Our host is Chef Slowick (Ralph Fiennes), a critically lauded culinary genius on the cutting edge of farm-to-table and foraged cuisine. His meals are stories, and each member of his cult kitchen is ready with sharpened knives to tell the tale.


As the night wears on, each dish growing more sinister, the sins of the guests are slowly brought into the light. Except for Margot. Because Margot wasn’t supposed to be there. Chef Slowick cannot decide if she should die with those who consume or those who serve. He tells her privately that while he has no idea who she is, he knows an hourly wage slave when he sees one. 


And that’s why The Menu succeeds where other isolation tales fail. Ultimately, it doesn’t matter if the audience agrees that the sins of the diners are worthy of death (they aren’t), because The Host is insane. The Host is always insane. The guests are always sinners ranging in light to horrific. The why in The Menu isn’t about them; it's about the very nature of art. 


To be a creative is to give of yourself. In many ways, creatives are servers, because what is life without art and music and food and fashion and the myriad other passions that drive us? To be a creative is to lay yourself bare and vulnerable.

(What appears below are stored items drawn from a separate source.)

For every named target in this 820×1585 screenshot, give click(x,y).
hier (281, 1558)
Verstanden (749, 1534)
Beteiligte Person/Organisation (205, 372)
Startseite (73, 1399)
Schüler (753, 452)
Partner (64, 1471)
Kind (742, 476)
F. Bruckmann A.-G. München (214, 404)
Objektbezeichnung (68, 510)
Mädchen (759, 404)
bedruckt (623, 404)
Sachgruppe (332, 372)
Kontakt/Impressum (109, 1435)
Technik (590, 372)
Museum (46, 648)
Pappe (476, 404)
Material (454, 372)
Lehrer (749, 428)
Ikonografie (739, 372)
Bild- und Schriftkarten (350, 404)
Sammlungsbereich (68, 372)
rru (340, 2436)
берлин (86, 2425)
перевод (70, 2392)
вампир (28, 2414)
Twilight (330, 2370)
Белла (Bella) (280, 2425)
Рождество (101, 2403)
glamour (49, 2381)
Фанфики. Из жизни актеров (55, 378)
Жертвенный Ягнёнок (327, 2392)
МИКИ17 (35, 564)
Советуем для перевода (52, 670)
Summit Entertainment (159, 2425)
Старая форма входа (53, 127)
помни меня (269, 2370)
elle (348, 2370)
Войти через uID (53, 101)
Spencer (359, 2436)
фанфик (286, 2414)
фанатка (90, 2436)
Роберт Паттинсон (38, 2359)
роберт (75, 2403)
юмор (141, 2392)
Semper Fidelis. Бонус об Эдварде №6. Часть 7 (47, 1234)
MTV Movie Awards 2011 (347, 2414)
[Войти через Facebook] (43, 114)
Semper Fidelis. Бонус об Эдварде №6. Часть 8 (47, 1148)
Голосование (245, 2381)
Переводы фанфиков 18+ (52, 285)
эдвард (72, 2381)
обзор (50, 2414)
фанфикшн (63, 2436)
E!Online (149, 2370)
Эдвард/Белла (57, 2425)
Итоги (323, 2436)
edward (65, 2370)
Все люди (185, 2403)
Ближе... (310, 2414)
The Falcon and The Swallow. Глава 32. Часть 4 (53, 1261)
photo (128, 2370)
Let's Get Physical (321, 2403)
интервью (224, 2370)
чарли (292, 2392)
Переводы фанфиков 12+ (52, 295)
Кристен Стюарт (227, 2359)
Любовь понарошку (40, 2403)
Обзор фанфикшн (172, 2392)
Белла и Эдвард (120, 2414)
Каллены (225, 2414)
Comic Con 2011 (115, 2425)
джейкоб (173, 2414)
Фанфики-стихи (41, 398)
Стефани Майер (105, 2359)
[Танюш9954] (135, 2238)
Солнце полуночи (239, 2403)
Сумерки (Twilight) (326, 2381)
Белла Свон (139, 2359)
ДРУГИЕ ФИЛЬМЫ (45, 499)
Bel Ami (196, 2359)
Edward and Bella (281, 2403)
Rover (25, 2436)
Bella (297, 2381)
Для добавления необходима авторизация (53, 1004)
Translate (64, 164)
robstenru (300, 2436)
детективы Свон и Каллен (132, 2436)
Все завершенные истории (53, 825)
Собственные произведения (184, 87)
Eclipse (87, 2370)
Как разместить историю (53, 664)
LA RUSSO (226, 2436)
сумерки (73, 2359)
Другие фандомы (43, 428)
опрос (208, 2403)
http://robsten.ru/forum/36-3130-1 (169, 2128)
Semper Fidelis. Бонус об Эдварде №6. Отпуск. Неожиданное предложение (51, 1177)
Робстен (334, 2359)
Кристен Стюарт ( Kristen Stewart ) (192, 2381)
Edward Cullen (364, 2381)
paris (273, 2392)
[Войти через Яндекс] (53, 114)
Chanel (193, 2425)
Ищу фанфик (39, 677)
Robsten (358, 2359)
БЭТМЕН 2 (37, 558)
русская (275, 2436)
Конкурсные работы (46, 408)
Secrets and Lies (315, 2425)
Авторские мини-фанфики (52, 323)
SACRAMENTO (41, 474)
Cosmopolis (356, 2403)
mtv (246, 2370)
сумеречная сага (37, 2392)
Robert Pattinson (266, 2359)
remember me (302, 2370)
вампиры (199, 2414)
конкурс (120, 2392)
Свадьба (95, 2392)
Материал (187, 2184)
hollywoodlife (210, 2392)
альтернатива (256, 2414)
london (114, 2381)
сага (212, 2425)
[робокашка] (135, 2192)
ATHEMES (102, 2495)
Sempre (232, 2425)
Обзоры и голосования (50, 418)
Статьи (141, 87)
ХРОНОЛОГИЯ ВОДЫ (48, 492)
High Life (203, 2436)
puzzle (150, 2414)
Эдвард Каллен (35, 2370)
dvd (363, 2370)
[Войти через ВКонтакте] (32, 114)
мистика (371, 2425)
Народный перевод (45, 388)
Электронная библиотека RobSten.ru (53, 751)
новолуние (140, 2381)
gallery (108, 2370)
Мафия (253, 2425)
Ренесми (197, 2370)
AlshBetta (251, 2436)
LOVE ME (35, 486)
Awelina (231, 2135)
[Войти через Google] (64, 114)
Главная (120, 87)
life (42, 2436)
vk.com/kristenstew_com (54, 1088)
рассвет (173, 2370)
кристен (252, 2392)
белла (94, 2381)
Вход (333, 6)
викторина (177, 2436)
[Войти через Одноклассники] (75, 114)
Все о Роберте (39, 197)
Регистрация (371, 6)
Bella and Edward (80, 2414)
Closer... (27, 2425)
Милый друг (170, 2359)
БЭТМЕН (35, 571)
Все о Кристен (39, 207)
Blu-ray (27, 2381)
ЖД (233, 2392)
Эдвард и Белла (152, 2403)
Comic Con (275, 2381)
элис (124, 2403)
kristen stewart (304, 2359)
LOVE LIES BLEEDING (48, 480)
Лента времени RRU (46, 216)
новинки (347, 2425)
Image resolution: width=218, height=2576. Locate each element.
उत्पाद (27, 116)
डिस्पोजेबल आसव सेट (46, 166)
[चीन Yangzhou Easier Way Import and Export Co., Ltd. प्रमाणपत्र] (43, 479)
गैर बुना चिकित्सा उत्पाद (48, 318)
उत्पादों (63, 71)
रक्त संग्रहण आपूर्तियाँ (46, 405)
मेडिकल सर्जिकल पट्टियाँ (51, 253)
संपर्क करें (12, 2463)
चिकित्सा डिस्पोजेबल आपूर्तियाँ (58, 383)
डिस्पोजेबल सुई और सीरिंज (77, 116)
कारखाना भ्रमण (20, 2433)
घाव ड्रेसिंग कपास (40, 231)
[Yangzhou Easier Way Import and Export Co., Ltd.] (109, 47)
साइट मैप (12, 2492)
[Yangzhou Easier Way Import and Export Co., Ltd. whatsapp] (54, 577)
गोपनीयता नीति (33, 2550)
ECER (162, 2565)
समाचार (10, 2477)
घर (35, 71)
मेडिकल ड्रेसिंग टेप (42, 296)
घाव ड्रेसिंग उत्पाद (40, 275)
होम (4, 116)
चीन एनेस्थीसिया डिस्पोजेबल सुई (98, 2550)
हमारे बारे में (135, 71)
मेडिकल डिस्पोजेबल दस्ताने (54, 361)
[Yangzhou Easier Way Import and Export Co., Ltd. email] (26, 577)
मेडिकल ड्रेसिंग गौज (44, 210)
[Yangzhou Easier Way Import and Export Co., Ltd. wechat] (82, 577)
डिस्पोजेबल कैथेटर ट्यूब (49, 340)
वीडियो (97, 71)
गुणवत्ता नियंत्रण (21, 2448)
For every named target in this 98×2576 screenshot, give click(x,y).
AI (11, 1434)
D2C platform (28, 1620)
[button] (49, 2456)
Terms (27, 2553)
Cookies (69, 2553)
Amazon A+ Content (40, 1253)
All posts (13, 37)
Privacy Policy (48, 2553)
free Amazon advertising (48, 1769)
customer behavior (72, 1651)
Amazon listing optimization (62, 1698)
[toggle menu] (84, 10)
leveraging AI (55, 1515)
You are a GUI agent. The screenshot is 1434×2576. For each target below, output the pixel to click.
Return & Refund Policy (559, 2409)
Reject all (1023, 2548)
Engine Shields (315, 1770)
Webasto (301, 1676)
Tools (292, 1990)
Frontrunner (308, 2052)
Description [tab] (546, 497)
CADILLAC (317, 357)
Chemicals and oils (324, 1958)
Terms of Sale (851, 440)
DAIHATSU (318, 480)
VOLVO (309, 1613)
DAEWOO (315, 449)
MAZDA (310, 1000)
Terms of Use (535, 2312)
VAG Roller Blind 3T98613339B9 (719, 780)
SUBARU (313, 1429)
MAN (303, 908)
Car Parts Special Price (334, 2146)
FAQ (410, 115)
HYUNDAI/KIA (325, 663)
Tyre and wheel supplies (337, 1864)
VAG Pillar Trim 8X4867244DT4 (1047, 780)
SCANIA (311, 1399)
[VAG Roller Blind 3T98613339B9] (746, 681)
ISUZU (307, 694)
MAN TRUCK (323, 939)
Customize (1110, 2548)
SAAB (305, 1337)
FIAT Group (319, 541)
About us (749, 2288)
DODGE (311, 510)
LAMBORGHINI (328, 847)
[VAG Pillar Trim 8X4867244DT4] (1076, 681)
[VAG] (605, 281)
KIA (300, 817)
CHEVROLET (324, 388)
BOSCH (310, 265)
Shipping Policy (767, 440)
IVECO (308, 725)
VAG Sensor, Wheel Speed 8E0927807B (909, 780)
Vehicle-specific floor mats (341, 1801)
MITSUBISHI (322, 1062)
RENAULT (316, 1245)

And then there are consumers. Clearly, we want people to appreciate our output, but there is a certain type of consumer who demands content  with no thought into what you have given, no care for the skill, the materials, the burnout. And when you have spent yourself giving and giving, they complain that you maybe weren't that talented to begin with and they move on to the next creative to consume.


So watch The Menu, think about those creative people who improve life, give the servers a break, and be happy Chappell Roan isn't making s’mores.